(PROVIDED INFORMATION)
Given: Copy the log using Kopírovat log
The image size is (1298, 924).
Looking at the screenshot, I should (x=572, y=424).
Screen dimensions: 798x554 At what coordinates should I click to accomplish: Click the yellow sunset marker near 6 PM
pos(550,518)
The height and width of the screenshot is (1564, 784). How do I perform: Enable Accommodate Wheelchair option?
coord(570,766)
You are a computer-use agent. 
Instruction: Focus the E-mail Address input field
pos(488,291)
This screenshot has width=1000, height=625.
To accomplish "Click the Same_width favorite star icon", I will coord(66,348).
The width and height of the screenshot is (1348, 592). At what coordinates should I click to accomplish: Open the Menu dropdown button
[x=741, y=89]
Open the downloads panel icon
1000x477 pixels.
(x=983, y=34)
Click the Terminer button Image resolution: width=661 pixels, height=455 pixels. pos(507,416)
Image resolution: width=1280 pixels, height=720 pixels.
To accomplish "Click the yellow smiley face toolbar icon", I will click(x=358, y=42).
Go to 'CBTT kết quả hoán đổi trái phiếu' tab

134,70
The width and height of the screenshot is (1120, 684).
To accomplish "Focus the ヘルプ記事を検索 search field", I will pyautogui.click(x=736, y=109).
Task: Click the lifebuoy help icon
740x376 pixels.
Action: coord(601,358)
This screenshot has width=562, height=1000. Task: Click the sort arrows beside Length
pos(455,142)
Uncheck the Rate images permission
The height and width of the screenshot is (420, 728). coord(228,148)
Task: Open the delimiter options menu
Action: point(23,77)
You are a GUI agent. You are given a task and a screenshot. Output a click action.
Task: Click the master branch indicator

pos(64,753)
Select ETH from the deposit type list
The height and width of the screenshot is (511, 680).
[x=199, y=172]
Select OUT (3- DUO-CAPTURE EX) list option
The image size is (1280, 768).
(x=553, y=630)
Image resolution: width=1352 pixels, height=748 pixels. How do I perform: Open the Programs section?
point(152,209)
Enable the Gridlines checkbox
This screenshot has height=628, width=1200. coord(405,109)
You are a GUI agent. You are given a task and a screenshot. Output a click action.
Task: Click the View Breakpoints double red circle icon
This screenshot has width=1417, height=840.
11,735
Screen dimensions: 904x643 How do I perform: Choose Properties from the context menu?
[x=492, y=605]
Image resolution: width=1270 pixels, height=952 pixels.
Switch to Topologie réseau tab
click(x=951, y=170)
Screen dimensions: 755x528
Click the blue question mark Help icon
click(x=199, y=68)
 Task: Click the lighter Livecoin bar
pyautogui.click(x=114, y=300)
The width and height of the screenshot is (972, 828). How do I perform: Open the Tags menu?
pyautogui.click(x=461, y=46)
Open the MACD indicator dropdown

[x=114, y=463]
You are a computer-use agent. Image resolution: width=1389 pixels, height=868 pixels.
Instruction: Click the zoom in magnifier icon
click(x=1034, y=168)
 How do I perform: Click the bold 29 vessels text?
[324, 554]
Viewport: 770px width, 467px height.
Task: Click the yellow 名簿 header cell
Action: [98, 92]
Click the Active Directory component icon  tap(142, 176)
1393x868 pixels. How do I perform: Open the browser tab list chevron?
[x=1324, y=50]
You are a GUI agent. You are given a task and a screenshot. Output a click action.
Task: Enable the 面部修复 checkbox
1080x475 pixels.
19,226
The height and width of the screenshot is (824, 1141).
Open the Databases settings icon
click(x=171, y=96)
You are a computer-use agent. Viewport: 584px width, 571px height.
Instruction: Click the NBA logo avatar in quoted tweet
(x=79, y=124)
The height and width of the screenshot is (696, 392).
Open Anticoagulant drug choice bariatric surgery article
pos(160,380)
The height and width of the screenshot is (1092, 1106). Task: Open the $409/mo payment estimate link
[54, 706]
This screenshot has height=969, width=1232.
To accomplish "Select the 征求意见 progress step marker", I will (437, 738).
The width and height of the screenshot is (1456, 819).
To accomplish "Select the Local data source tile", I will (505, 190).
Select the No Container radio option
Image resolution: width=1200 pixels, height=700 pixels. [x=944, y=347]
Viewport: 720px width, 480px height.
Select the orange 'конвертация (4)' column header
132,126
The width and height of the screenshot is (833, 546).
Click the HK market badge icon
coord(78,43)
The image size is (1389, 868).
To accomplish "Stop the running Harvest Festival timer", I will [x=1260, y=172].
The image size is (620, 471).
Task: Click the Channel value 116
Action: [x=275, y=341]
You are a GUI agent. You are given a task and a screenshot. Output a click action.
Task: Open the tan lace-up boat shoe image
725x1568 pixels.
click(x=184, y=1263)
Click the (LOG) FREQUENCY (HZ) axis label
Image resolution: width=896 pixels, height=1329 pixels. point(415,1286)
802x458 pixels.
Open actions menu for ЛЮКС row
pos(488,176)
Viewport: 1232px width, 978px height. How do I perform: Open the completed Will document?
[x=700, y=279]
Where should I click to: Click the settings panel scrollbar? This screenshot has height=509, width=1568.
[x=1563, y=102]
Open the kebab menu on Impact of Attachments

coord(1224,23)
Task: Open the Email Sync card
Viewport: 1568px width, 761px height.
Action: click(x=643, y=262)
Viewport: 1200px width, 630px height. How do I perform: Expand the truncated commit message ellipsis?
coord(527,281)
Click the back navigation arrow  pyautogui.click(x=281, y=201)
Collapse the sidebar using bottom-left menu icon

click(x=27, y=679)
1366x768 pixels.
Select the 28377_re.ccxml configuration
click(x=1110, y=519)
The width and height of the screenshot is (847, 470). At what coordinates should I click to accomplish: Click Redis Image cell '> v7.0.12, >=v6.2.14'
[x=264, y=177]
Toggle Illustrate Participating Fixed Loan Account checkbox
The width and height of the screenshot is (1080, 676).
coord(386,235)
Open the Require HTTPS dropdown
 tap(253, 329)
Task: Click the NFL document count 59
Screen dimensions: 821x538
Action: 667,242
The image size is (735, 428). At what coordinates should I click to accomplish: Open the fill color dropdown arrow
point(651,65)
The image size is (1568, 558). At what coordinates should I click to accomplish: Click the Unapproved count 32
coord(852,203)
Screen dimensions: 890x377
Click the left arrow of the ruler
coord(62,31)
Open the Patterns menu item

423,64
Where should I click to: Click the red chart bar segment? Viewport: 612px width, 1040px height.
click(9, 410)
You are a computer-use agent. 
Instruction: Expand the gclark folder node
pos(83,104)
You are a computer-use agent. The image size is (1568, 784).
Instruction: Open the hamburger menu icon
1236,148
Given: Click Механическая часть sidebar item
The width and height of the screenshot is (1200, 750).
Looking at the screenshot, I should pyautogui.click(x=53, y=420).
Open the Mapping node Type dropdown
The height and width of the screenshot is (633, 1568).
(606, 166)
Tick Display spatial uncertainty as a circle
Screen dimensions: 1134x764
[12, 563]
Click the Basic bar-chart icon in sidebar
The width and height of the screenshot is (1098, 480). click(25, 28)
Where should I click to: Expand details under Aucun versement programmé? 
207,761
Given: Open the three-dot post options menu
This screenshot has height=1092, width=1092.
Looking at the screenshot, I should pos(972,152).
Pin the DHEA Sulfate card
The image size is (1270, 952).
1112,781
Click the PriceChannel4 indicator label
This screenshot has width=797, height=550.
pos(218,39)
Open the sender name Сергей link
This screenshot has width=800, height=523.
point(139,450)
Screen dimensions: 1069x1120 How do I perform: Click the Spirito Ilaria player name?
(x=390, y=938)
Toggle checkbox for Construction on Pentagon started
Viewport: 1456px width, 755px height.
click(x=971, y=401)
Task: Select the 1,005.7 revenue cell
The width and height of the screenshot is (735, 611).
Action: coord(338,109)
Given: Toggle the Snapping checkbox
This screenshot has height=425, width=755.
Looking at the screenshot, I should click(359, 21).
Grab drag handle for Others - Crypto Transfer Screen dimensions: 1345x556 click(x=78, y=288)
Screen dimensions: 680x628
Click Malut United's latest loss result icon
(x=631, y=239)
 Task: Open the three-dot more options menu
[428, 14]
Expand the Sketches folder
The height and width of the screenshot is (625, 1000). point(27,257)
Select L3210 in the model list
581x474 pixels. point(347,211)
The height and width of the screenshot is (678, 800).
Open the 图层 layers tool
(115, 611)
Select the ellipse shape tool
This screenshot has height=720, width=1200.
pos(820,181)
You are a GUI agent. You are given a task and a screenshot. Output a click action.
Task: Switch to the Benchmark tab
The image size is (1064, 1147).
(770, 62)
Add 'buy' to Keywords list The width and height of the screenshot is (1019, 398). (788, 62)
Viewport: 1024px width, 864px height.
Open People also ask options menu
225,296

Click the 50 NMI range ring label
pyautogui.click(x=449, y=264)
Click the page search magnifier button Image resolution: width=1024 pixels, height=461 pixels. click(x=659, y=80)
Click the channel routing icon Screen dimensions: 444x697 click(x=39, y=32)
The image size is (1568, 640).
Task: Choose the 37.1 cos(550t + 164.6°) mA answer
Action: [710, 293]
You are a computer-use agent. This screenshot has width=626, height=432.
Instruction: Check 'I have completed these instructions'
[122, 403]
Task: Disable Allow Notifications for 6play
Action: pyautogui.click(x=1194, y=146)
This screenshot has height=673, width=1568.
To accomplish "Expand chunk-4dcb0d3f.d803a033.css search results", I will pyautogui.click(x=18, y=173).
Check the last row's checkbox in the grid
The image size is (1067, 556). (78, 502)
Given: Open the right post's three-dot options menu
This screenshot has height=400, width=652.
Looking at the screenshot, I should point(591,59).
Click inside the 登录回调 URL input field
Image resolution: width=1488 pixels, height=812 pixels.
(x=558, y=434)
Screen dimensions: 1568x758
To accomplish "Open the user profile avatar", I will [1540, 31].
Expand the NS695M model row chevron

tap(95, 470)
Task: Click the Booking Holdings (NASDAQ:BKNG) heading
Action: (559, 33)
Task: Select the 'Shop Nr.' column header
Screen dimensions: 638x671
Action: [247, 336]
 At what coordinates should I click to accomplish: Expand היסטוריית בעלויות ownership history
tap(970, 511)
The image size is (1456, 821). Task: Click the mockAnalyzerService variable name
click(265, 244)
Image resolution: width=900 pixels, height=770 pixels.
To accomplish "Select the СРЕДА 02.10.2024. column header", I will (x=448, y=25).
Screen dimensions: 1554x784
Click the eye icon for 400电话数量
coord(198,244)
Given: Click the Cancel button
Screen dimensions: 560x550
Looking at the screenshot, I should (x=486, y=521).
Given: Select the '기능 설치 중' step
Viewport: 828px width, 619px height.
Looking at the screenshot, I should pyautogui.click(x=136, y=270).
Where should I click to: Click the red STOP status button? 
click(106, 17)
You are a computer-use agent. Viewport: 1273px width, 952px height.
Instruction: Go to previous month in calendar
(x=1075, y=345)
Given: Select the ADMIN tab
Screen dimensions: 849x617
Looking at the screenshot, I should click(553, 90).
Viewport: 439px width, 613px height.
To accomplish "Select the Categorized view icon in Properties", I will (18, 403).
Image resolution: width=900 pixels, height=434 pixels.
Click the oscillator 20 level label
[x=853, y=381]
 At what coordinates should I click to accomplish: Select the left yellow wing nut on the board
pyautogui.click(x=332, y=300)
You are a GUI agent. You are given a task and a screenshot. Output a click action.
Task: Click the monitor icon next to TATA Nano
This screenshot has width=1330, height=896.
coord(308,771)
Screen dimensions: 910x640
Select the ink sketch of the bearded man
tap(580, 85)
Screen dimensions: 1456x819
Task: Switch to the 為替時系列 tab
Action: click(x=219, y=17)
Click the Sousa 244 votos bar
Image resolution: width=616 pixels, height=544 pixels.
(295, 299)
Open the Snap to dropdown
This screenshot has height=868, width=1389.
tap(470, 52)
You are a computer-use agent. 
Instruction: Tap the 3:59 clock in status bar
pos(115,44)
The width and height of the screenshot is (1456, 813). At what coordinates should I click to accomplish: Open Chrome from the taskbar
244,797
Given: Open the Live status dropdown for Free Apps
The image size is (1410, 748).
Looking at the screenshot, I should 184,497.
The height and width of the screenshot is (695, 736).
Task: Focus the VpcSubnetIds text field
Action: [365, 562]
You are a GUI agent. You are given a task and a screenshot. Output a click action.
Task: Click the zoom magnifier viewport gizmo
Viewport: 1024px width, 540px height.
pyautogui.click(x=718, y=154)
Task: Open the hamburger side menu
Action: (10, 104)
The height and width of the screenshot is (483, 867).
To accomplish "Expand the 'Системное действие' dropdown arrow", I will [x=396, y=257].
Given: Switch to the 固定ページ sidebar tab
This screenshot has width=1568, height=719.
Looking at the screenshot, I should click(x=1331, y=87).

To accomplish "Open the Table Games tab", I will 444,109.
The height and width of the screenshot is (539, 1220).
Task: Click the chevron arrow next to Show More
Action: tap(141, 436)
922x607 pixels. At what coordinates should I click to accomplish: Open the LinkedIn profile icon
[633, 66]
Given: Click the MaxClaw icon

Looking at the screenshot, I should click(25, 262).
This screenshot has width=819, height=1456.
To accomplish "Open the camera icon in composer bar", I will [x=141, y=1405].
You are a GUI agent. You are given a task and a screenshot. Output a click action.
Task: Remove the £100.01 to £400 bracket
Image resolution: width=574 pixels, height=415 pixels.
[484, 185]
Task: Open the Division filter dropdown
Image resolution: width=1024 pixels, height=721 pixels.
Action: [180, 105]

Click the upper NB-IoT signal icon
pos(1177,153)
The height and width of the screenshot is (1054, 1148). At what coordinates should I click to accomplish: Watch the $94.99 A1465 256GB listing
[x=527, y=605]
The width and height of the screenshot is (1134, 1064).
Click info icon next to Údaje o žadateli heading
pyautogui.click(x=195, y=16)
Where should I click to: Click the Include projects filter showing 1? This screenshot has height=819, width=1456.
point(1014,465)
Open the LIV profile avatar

(WRITTEN INSTRUCTION) Could you rewrite the lines between the one holding "The height and width of the screenshot is (483, 867)." and the one holding "Looking at the screenshot, I should click(x=1331, y=87).", inclusive, changing "sidebar" to "side panel" and leaving everything else unchanged?

(RESULT BELOW)
The height and width of the screenshot is (483, 867).
To accomplish "Expand the 'Системное действие' dropdown arrow", I will [x=396, y=257].
Given: Switch to the 固定ページ side panel tab
This screenshot has width=1568, height=719.
Looking at the screenshot, I should click(x=1331, y=87).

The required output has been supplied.